Договорить ему не дали, таблетки тут же выбили с его рук, а потом попытались грубо потянуть на себя. Фёдор вновь ловко отмахнулся, но, ехидничая, всё же вернул свой прелестный зад на место, пока Гоголь отчаянно пытался понять, что происходит… и пытался унять своё возбуждение. Желание наконец-таки оттрахать Достоевского сражалось с остатками здравого смысла, что у него ещё остались. Хотя как бы он не…
Он держит у себя наркотики. Господи, он ещё держит у себя наркотики, что на самом деле не должно удивлять. Фёдор молод, определённо при деньгах и невероятно умён. Настолько же умён, насколько и странен, его образ жизни и ценности заставляют задуматься о многом. Наверняка он сам эти вещества ещё и продаёт, Николай уже не удивится, если узнает, что тот препарирует животных или читает книги по лоботомии. Да даже его нездоровый внешний вид уже сам по себе служит не просто подсказкой, а ответом, выкрикнутым в мегафон. Худой и бледный, Достоевский являлся пока что живым примером героинового шика. Самая настоящая модель, идеал и рай для фетишистов. Правда, до рокового знакомства с Достоевским он и сам знать не знал о наличии подобных наклонностей в себе. Неужто виною всему Фёдор, сидящий верхом на нём, ёрзая, заставляя уже вставший член затвердеть, словно отвечая ему «да, ты больной ублюдок».

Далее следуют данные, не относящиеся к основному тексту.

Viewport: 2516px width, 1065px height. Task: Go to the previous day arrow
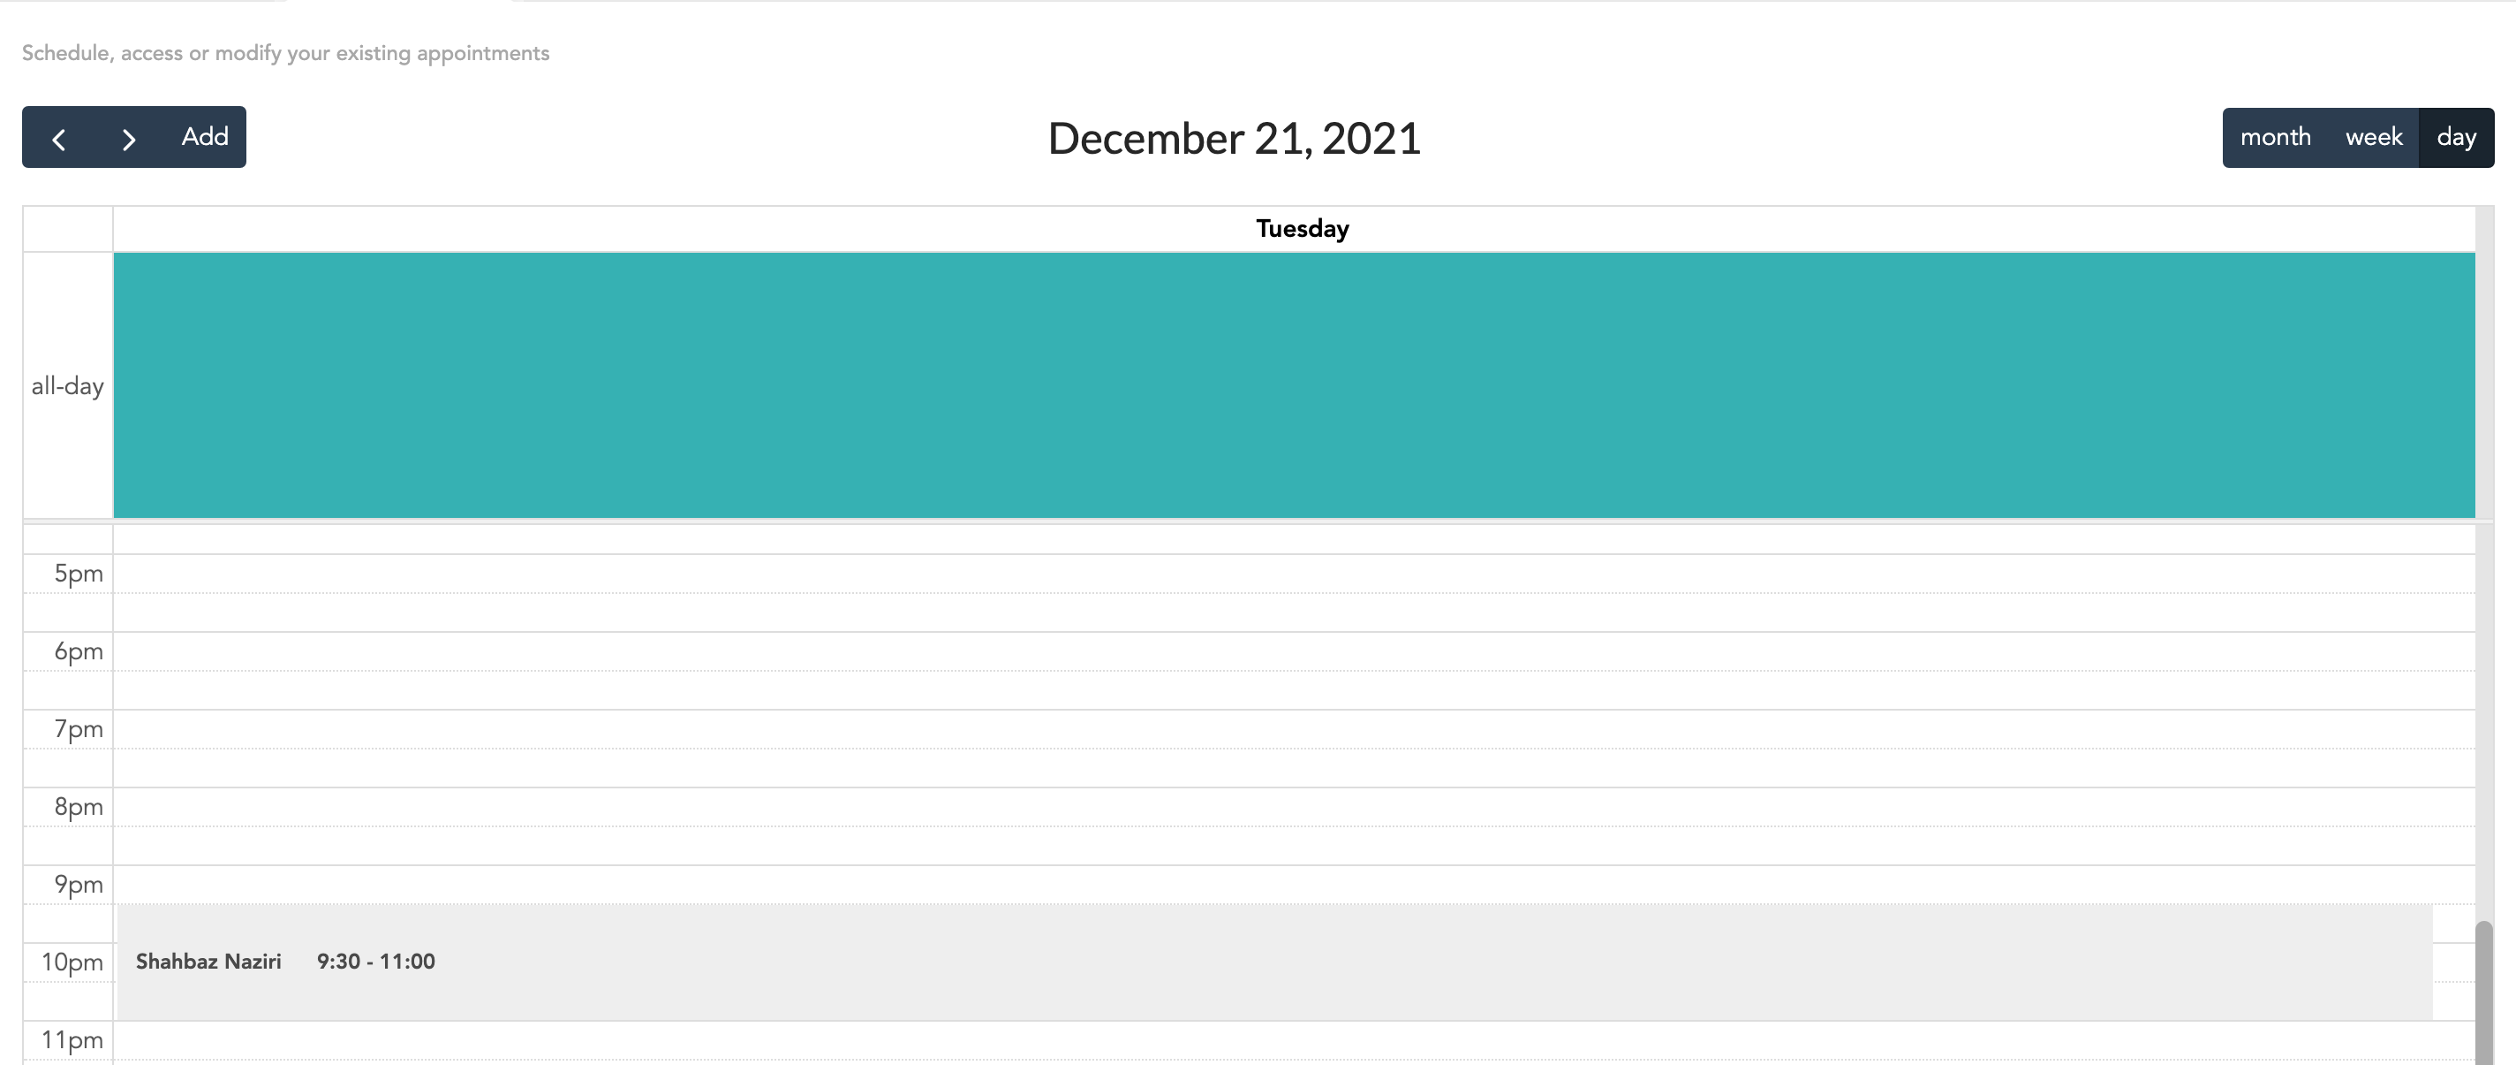click(x=60, y=138)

А Николай только и рад быть больным ублюдком, особенно когда он вновь ощущает тяжесть в виде небольшого веса Фёдора на себе, когда чувствует, как холодные руки снова обвивают его шею, а сам Федя прижимается ближе, всё так же ёрзая, ох, как ёрзая, а потом…
А потом до него доходит осознание.
Боже, как же…
Фёдор…
Достоевский всё это время был без трусов.
Примечания:
Вообще, по моей задумке Фёдор - наркобарон и прекрасно знает о чувствах Гоголя к нему. Фёдор хочет заняться с ним сексом, чтобы привязать к себе ещё сильнее и использовать.